FDA grants breakthrough therapy designation to balovaptan for autism

The FDA granted breakthrough therapy designation to balovaptan in treating autism spectrum disorder, according to a press release from the therapy’s manufacturer.

Balovaptan (formerly known as RG7314, Roche), an investigational oral medication, is a vasopressin 1a receptor antagonist for patients with autism spectrum disorder (ASD). It has been shown to improve social interaction and communication in patients with ASD, according to the release.

The FDA based the designation on efficacy data from the phase 2 VANILLA trial of balovaptan in adults with ASD, with results showing that bolavaptan was safe and well tolerated. A phase 2 study of children and adolescents is ongoing, according to the release.

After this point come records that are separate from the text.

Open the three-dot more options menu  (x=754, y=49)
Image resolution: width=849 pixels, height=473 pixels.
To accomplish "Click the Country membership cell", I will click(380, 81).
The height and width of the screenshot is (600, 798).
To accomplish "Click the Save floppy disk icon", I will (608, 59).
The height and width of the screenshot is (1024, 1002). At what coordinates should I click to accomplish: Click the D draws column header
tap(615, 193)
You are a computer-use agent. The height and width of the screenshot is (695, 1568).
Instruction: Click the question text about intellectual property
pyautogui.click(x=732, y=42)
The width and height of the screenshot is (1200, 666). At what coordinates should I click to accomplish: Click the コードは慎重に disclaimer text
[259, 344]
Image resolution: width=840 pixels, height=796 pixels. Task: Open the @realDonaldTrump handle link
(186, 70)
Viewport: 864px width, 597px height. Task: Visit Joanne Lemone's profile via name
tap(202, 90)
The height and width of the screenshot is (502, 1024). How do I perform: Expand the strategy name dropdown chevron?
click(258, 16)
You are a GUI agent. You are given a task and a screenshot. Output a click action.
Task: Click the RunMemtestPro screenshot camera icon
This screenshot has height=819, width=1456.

“We are very pleased that the FDA has granted breakthrough therapy designation for balovaptan, in recognition of its early promise for individuals with ASD,” Sandra Horning, MD, chief medical officer and head of global product development for Roche, said in the release. “We look forward to working closely with the FDA in the hope that we can bring this medicine to individuals as quickly as possible.”

ASD is much more commonly diagnosed in boys than girls, with an estimated 1 in 42 boys and 1 in 189 girls in the U.S. having ASD, according to the release.

At present, there is no pharmacological treatment to help improve “the challenges that individuals may experience with social skills, repetitive behaviors, restrictive interests and communication,” according the release.